Thursday night, Trump announced that he would be ending trade talks with Canada after a Canadian province paid for an advertisement criticizing Trump’s trade policy, and using the words of former President Ronald Reagan. Trump resumed his tirade against Canada Friday morning, accusing the nation of “trying to illegally influence” an impending Supreme Court case that will decide Trump’s authority to issue sweeping tariffs.
“Trump's tantrum ending negotiations with Canada hurts us to be a manufacturing superpower,” Khanna wrote Friday in a social media post on X.

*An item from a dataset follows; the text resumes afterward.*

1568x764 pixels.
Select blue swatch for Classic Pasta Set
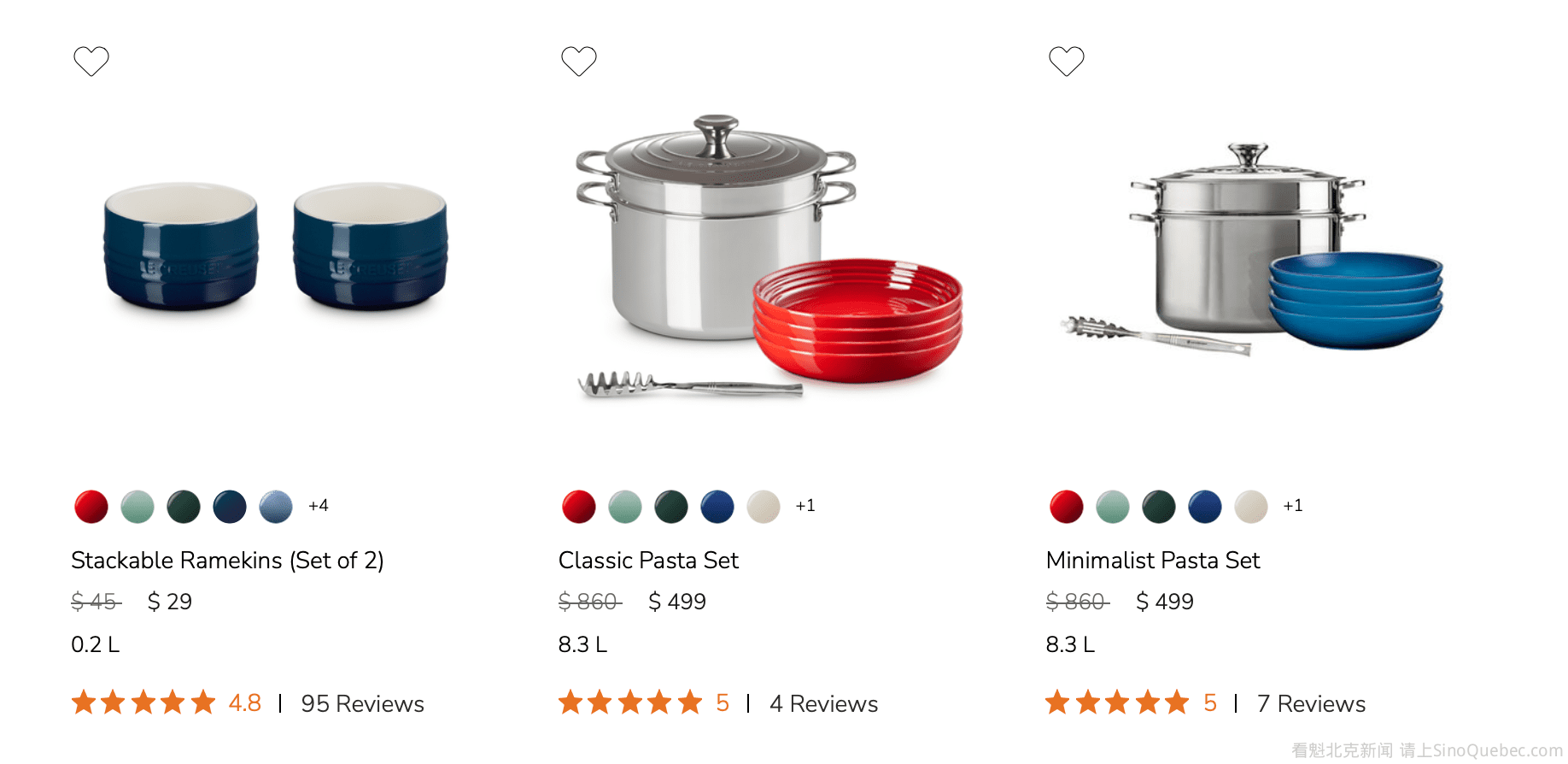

“When China holds the world hostage with rare earths, we must work with Canada on a Manhattan Project to process them. But Trump is destroying our alliance without gaining U.S. jobs. Trump's policies have not led to significant new steel jobs. No nation builds industry with tariffs alone.”
Khanna went on to argue that abruptly ending trade talks with Canada – the largest supplier of iron and steel to the United States for decades – would weaken the United States’ leverage in its ongoing negotiations with China, the dominant global supplier of rare earth materials.
“Instead of doing the hard work of creating a national industrial bank that [Secretary of State] Marco Rubio and [Vice President] JD Vance supported before joining the Admin to build steel and aluminum here, Trump is picking performative fights with [Canadian Prime Minister Mark] Carney that is not doing a single thing to help us lead against China,” Khanna wrote.
Trade between the United States and China has been a central focus of Trump’s trade policy, with both nations repeatedly imposing retaliatory tariffs on one another. Earlier this month, Trump set a Nov. 1 deadline for the placement of an additional 100% tariff on the nation in retaliation for China restricting exports of certain raw materials.
Trump is scheduled to meet with Chinese President Xi Jinping this weekend during a summit in Malaysia in what will be the fifth round of trade talks between the two nations.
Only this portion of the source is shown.